Source document:
● ● ● ● ● ● ●

I was told by a local retailer they used to be opened for visits Friday afternoon, but apparently stopped these meetings.
Should ask them since they used to take orders directly. 
There is a video of Patrick Norman visiting them to get his signature model.
My regret is that I never stopped there while travelling from Rimouski to Montreal :
It was on my way, just besides Highway 20, but I would get there too early or too late in the day. 
Now, it is only some 80km away...


----------



## Bill Kerrigan (Feb 24, 2018)

The wood grain looks wonderful...


----------



## mawmow (Nov 14, 2017)

Bill Kerrigan said:


> The wood grain looks wonderful...


Adirondack (red spruce) instead of the common sitka or rarer Engelmann spieces.
Engelmann is also great, but easier to get marked with pic or light impact.
You also have "open book" look, so that each half is the mirror of the other.
Dana Bourgeois (Bourgeois Guitar) once talked about sound effet of wood grain.
(I do not remember if I read that or looked at a video) . 

But the quality of the grain is not all : If you get interested in sound, many other aspects get in the equation.
First "flat top" guitars used to be ladder braced (parallel bracing but perpendicular to wood grain) : this made the guitars of good ole (century ago !) acoustic blues (Stella, Kalamazoo, Gibson L-1 (circa 1928), Gibson LG-0 (1955-1965), and maybe another one the name just skip my mind at the moment). It is interesting to note that Lg-0 was made of rejected mahogany and this cheap all-mahogany guitar (30$) delivered the sounds of poor but talented early bluesmen.
Then came X bracing giving better projection and sustain to sound. Taylor comes with V bracing this year... Expensive !
And the different string brands and types may add color and sustain also.
Of utmost importance : comfort !
It is a whole world ! You know how many guitars we need to be happy ? One more ! 
Yep ! If you love playing guitar, you will buy one, try or upgrade to another one ending with more than just one ! ;-)


----------



## Daniel Grenier (Jun 24, 2008)

FWIW, I do not own a Boucher (yet) but I have a good idea of what a good guitar should sound like being lucky enough to own a Martin and having owned a Taylor. 

Having said that, I once tried several guitars at a store and the one that stood out, I mean way out, was a Boucher dreadnaught. I don’t recall what the wood was but the sound that came out of that thing was incredibly rich and the sustain was just amazing. I could not afford it so I had to pass but my next guitar is definitely a Boucher.


----------



## zguitz (Aug 18, 2017)

Plenty of infos on the web :




In my humble opinion there are no such thing as better or worst
I just have to find the right ones for me
Go out and play!
Dan


----------

● ● ● ● ● ● ●

Data shown:
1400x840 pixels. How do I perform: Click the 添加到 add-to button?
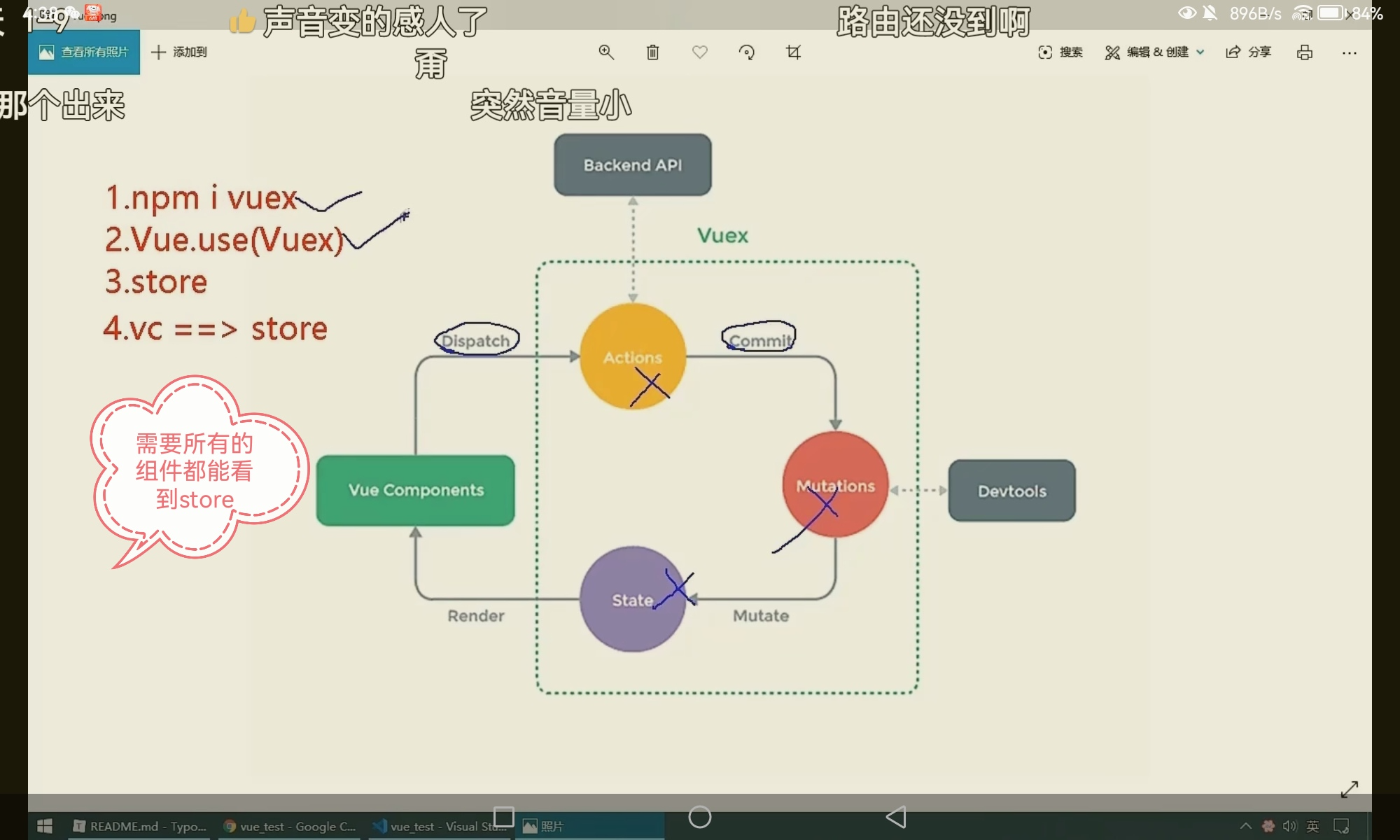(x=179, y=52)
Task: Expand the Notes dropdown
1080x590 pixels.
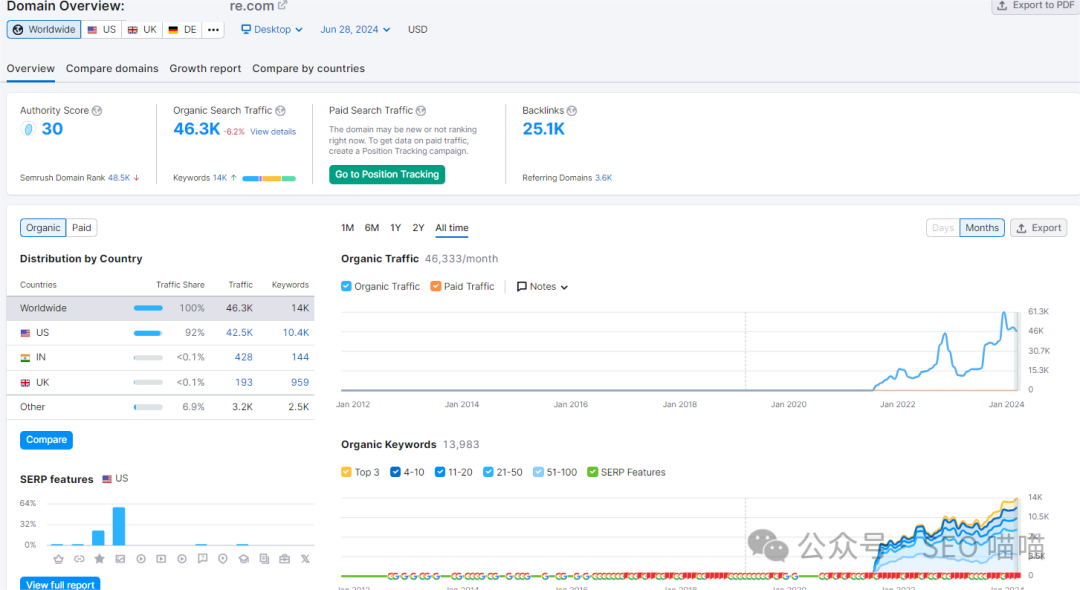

● ● ● ● ● ● ●

To be done:
[A] Answer these questions from the guitar forum thread:
(i) What type of spruce does mawmow name for the top?
(ii) How were the first flat-top guitars braced?
(iii) Which guitar brands does Daniel Grenier say he owns or has owned?
[B] Condense the paragraph of the guitar forum thread that opens "Having said that, I once tried" into two sentences, keeping its main facts.

Answers to each task:
[A]
(i) Adirondack (red spruce).
(ii) They were ladder braced, with parallel bracing perpendicular to the wood grain.
(iii) He owns a Martin and has owned a Taylor.

[B] I once tried several guitars at a store, and a Boucher dreadnaught stood far above the rest; I don't recall its wood, but its sound was incredibly rich and its sustain amazing. I couldn't afford it, so I passed, but my next guitar will definitely be a Boucher.